You wrote about this in your recent article RDF: As Simple as A, B, C: "RSS captures a rich set of information about a specific web page or weblog posting ... What a pity to put this into a form that will only be thrown away." At the time, you mentioned that you store that information in RDF format in the header of your archive pages, which, as I wrote in my blog earlier today, is a much more sensible use of RDF than putting it into an ephemeral syndication feed. As you've said today, RDF is only relevant when the information being syndicated has some permanence.
Phil writes, "As you've said today, RDF is only relevant when the information being syndicated has some permanence."
I disagree. Consider movie listings, or job adverts. Both are (relatively) transient forms of information dissemination. On the scale of minutes, hours, days, maybe weeks. Or last minute cheap flight offers. In all cases, the core RSS vocabulary of channels, items and their titles and links is enough to convey a basic blurb about the events and associated things. But additional vocabulary could in each case be used to make sure interested parties are notified of the associated short-term opportunity (see a movie; apply for a job; get a cheapo holiday) before the chance dissapears. RDF is as applicable to this task as to the description of long-lived resources. Perhaps more so, in that precise description and filtering is all the more urgent when time is of the essence.
Dan
Dorothea, I think you have it dead on. And this also goes to what Phil said about me attaching my RDF/RSS to my individual posting.
Dan, you've gone beyond simple syndication/aggregation when you talk about jobs, tickets, movies. This goes back to my core question -- what is the purpose of this group? If it's syndication/aggregation of web content, then you don't need the power of RDF. But you're not talking syndication/aggregation anymore. You're talking Rahul's event bus.
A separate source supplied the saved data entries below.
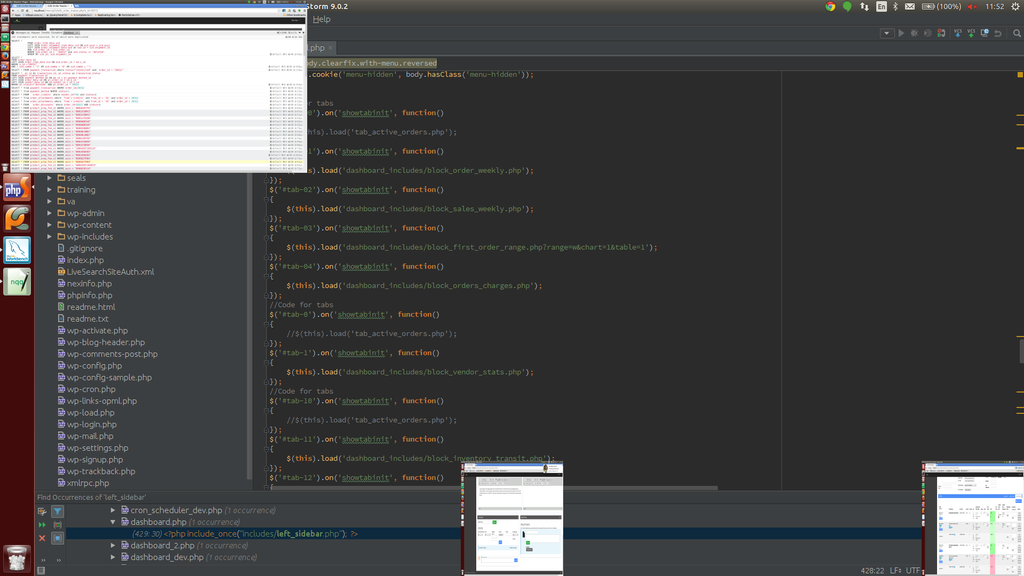Click the green Rerun arrows icon
The width and height of the screenshot is (1024, 576).
click(x=42, y=524)
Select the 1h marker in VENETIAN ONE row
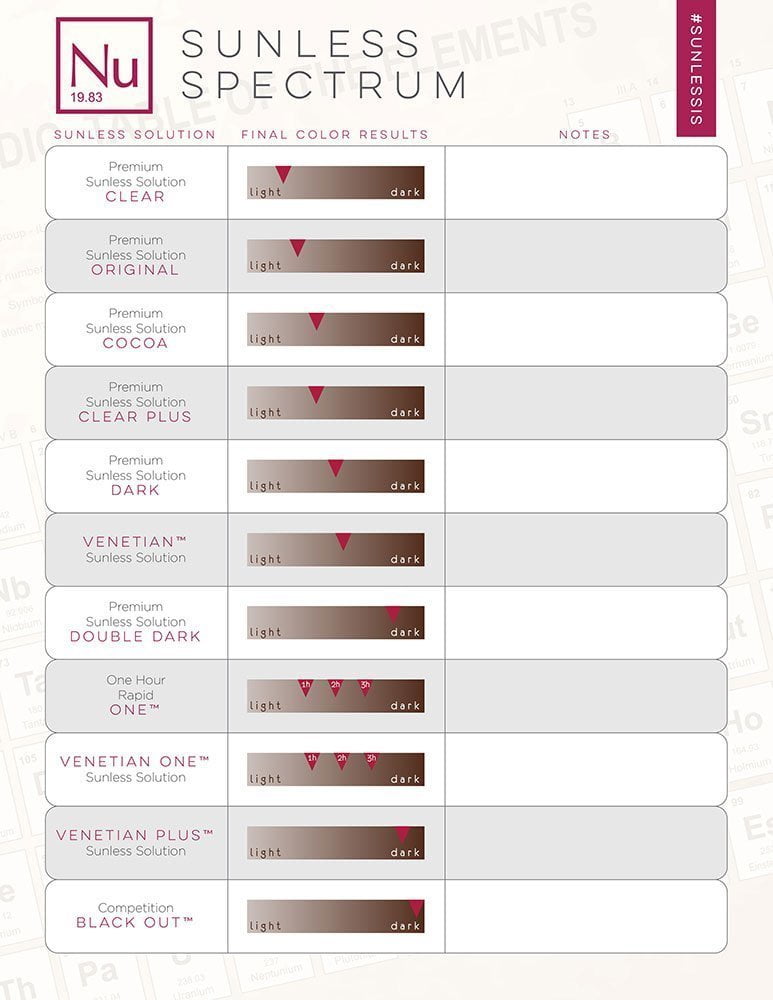This screenshot has width=773, height=1000. coord(312,760)
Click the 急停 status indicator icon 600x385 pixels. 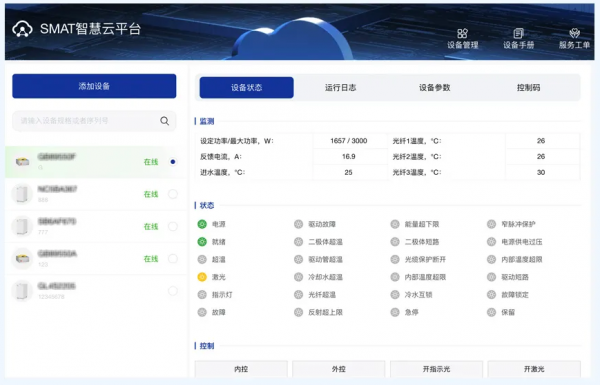pyautogui.click(x=395, y=312)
And again, you don't attach entity meta-data to an event.
RDF is most likely the solution -- now what is the problem?
Anyone care to phrase it in "We need a..." plain language paragraph?
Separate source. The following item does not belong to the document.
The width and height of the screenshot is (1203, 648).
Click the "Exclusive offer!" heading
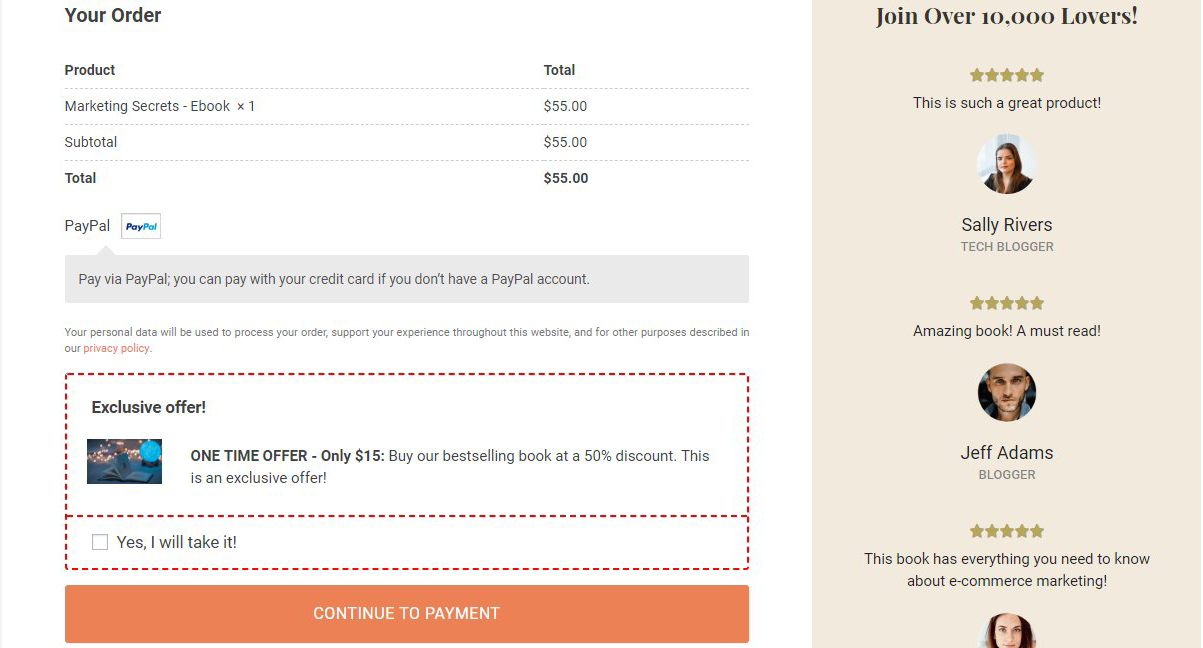click(x=148, y=407)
Why isn't the RDF model simply acceptable as the substrate upon which multiple meta-data feeds are based, with context (and temporality) left in the domain of the RDF-consuming application? I don't seem to see the point of objecting to simple syndication and aggregation via RDF due to the constraints of the application consuming RDF triples.
Shelley,
The metadata one attaches depends upon the application. In the syndication of an article, one needs stuff like title and description, but say I was publishing a video file(enclosure in radio terms). Then I'd put in a URL to it, if you like, a sort of xlink. And I may want to add metadata such as actors, directors, basically whatever allows the client app to categorize as necessary.
Namespaces in modules define the metadata a community needs to summarize the object.
But with metadata, RSS would seem to be a rather interesting event bus, one that transports 'references' or 'glorified links with attributes' around.
Do you really want to transport that stuff in a newsfeed, though? Presumably it exists in a permanent data store somewhere. Why not just link to it?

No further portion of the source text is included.